━━━ Material for this task ━━━

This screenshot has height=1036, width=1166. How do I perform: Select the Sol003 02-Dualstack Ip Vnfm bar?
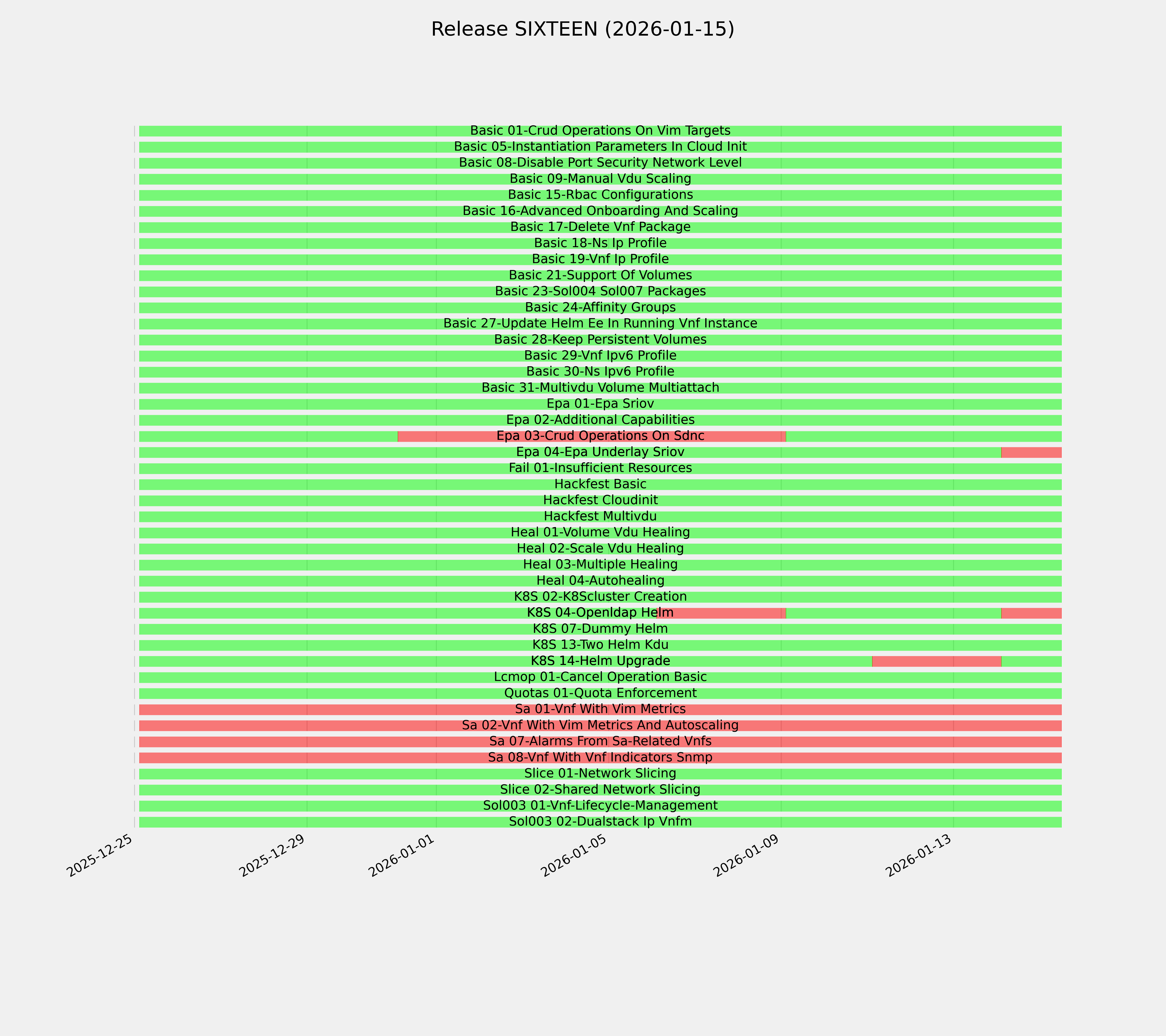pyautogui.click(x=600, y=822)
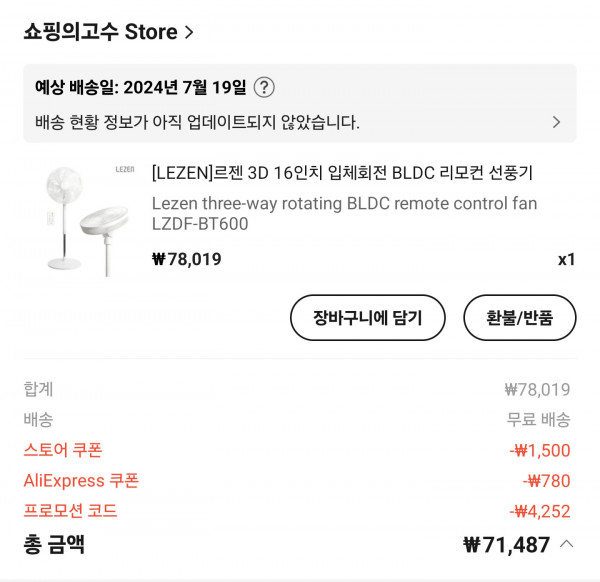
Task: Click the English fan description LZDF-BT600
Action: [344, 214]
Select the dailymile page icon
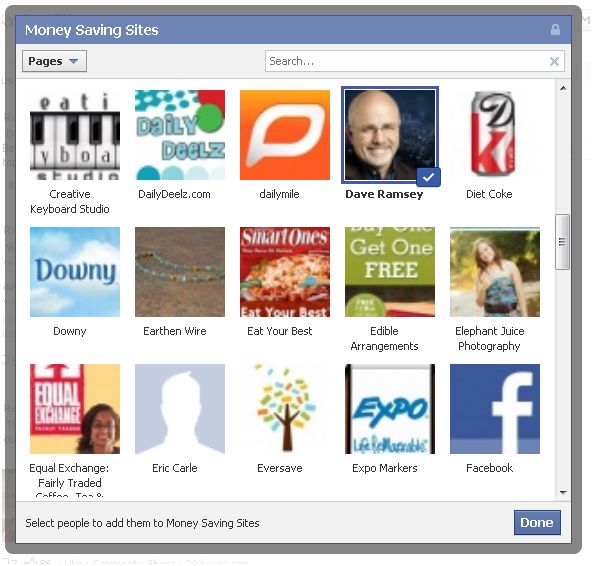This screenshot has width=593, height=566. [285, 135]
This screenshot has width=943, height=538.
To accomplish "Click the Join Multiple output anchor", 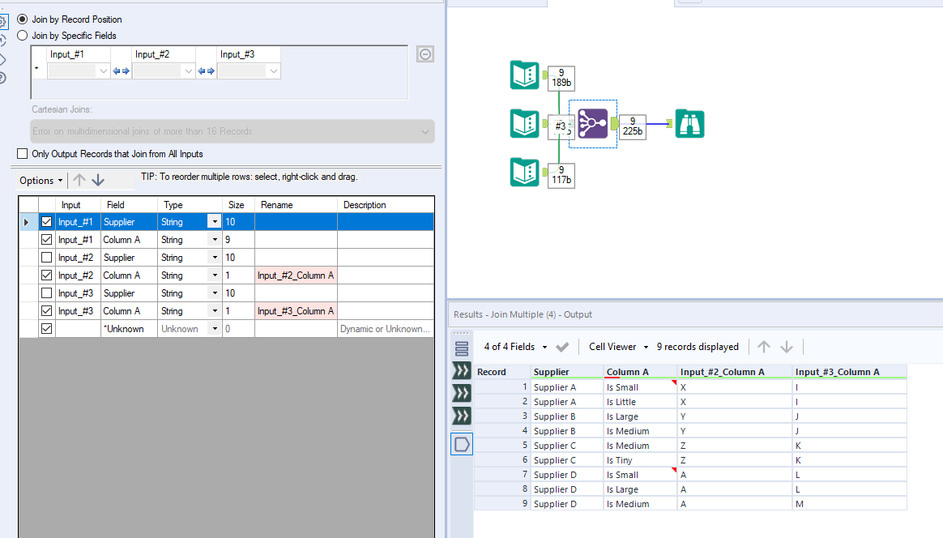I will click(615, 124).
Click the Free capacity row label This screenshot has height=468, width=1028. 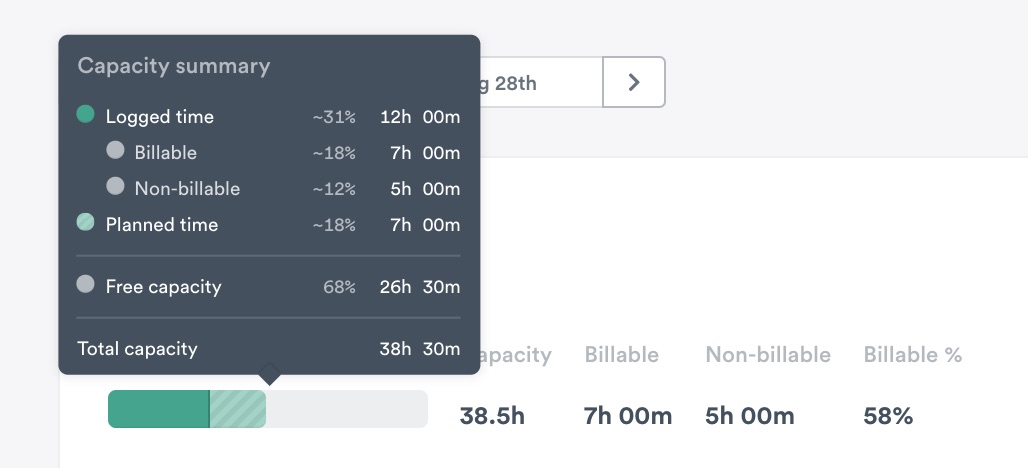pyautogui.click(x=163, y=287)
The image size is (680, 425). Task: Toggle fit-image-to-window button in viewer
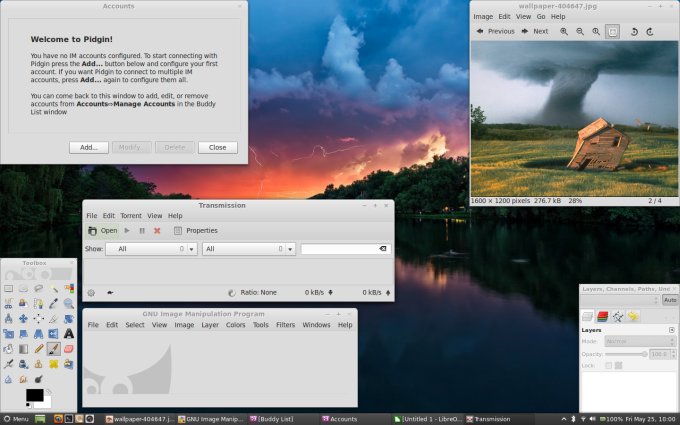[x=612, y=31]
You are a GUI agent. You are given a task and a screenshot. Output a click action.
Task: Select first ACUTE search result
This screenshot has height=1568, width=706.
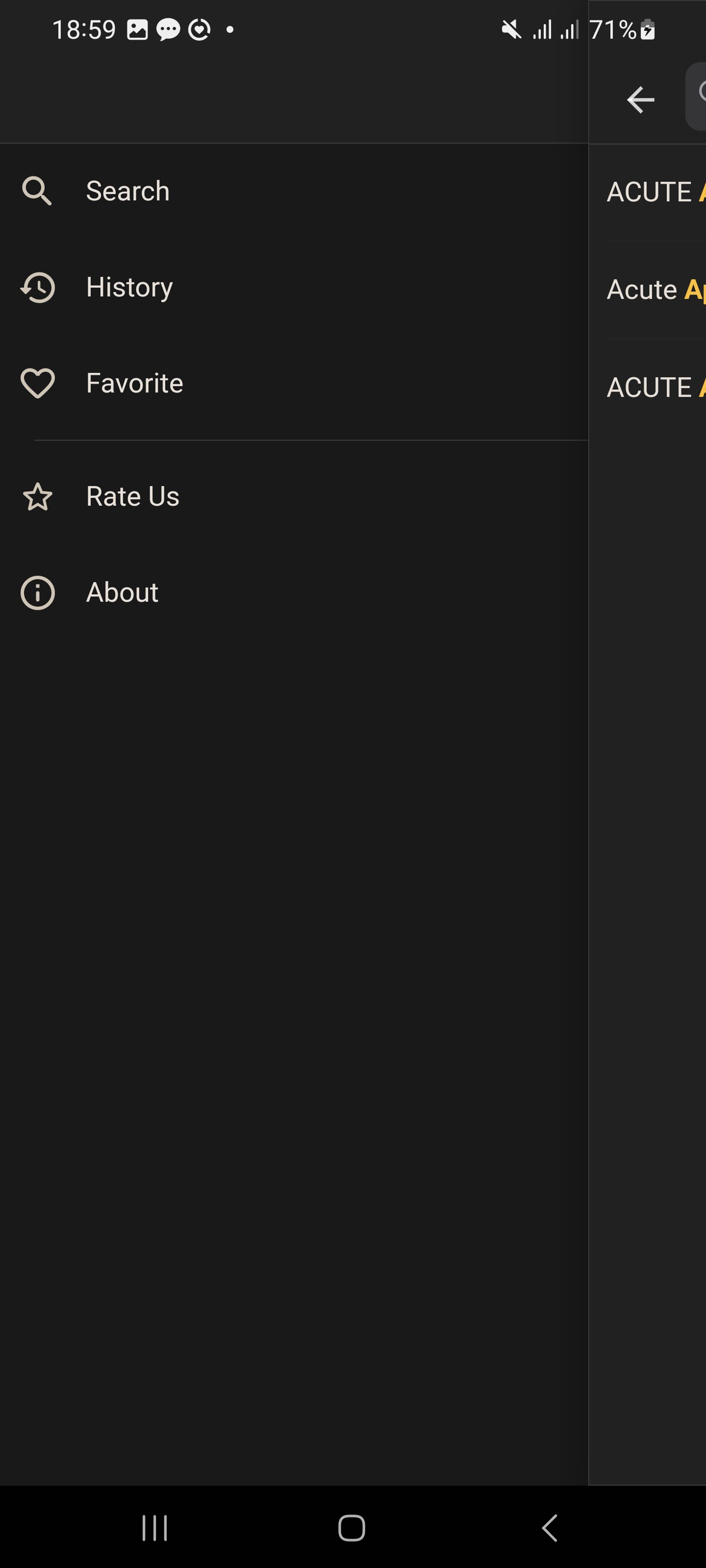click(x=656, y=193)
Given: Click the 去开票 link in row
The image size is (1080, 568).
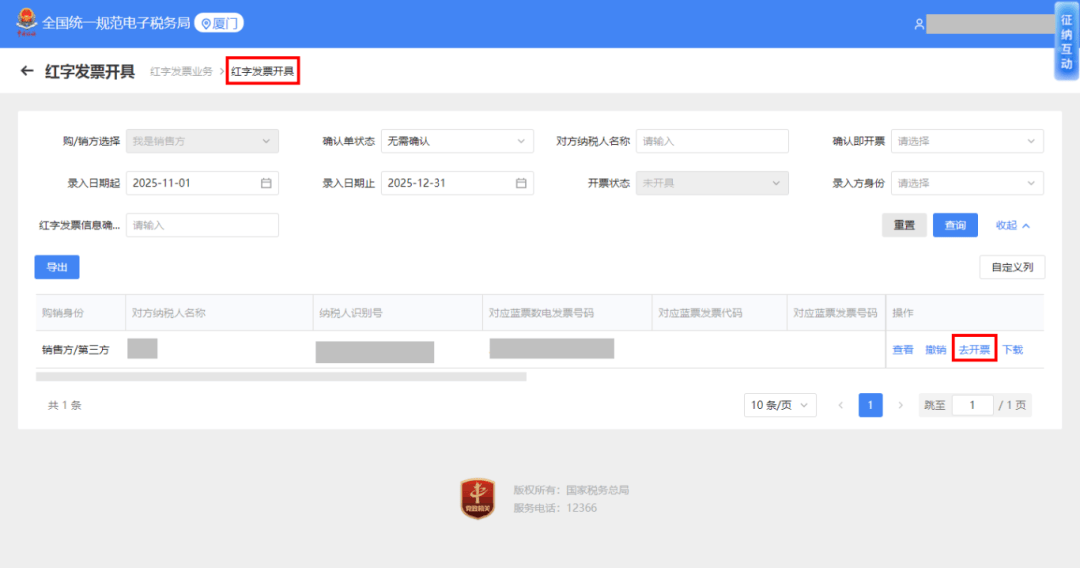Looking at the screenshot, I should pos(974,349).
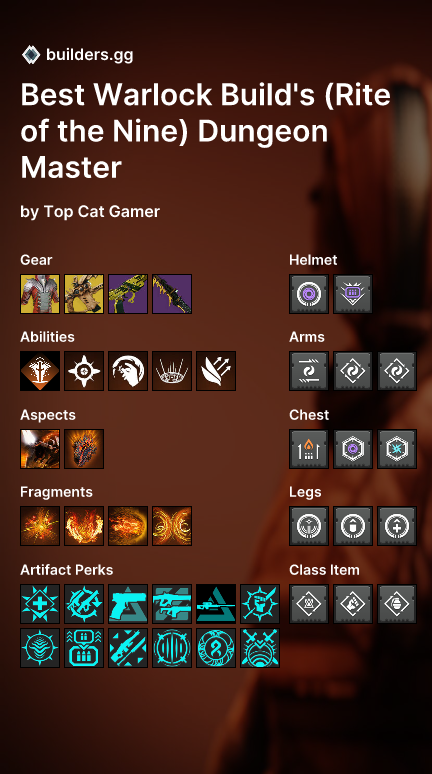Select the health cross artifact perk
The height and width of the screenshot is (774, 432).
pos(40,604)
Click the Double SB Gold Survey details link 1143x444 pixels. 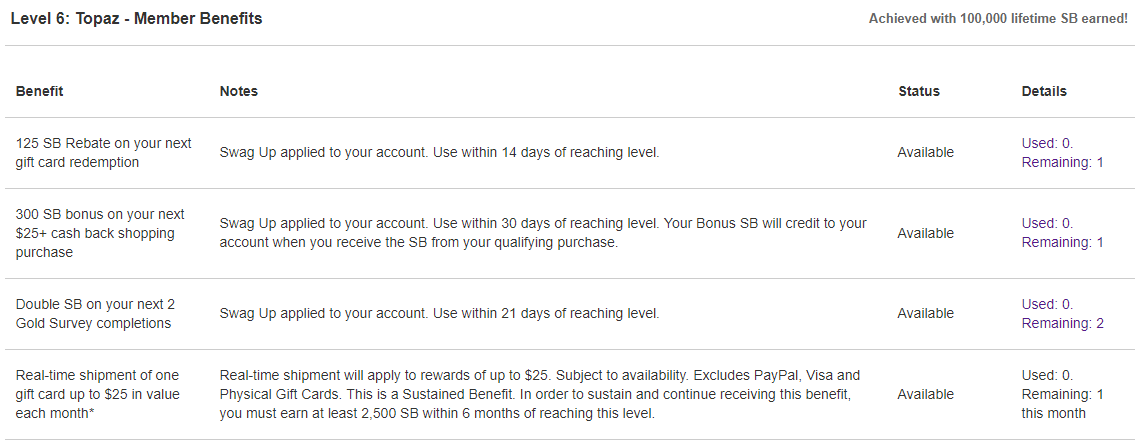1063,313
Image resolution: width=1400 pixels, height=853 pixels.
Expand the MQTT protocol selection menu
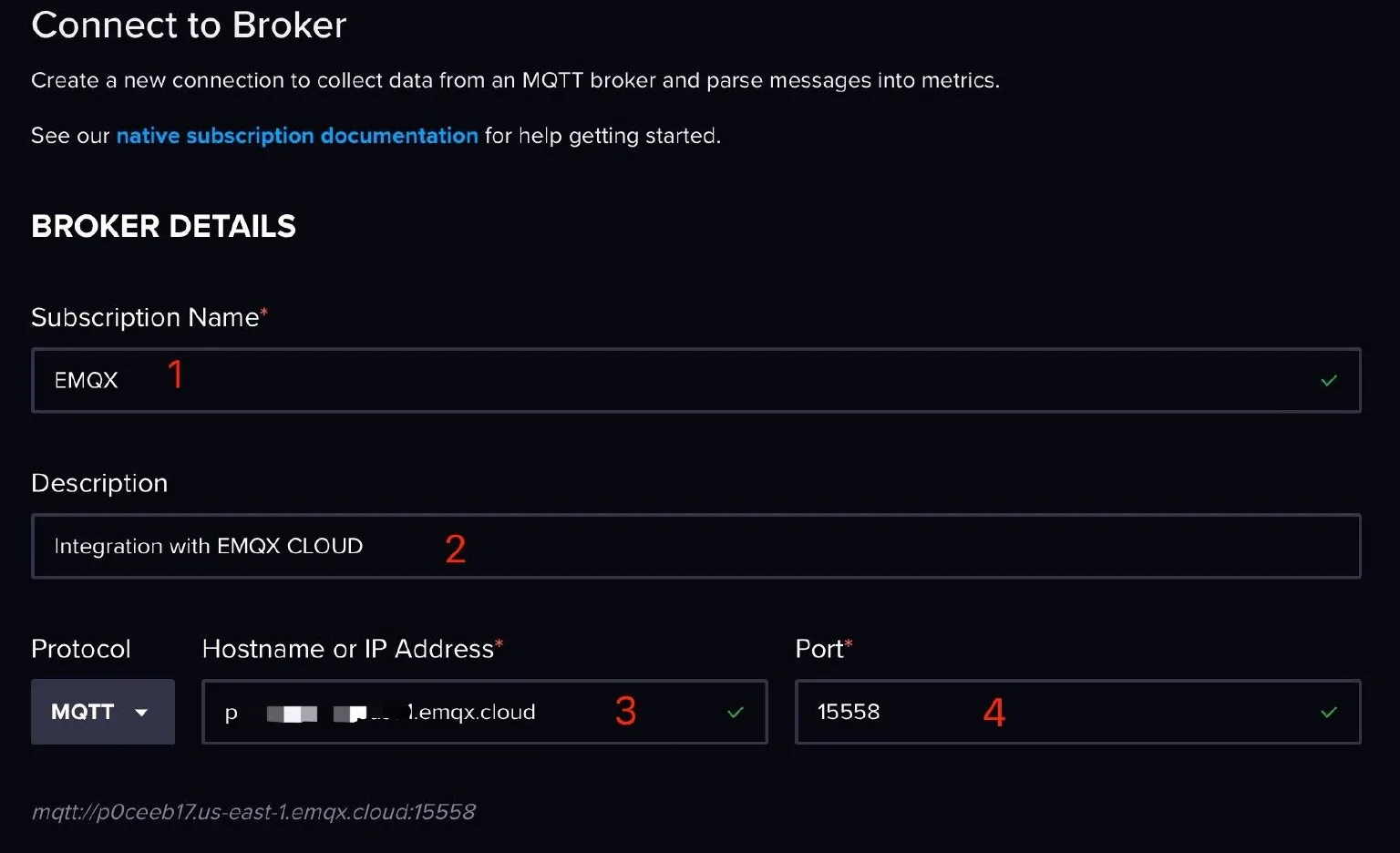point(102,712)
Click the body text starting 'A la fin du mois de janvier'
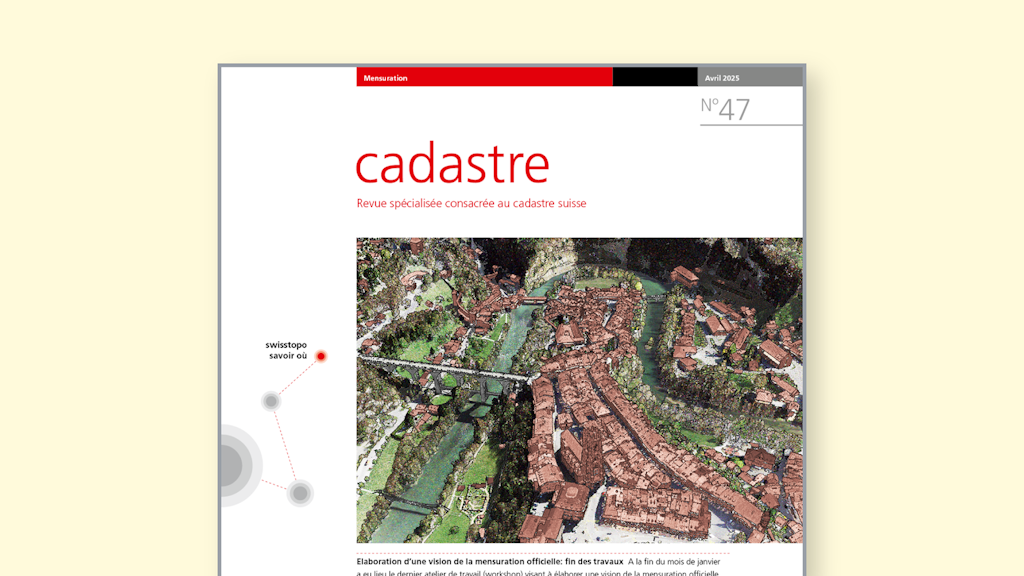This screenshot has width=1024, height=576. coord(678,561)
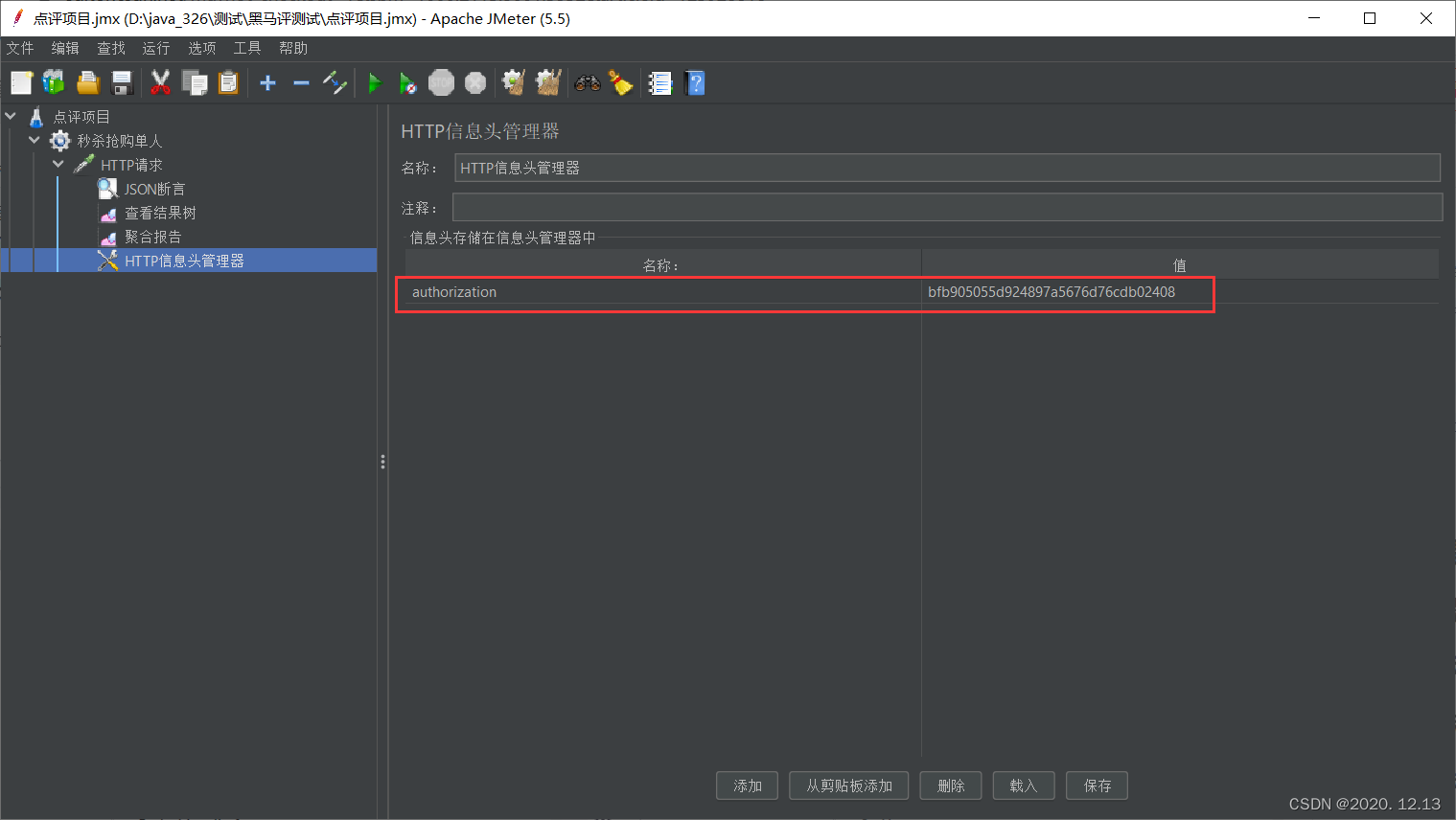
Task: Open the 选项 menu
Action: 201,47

━━━

Assigned task
Leave out the pictures and copy exactly the lines from the one with "Expand the MQTT protocol selection menu" through the last line of the records above.

Exercise answer
Expand the MQTT protocol selection menu
point(102,712)
Click the body text starting 'A la fin du mois de janvier'
This screenshot has width=1024, height=576. coord(678,561)
Task: Open the 选项 menu
Action: 201,47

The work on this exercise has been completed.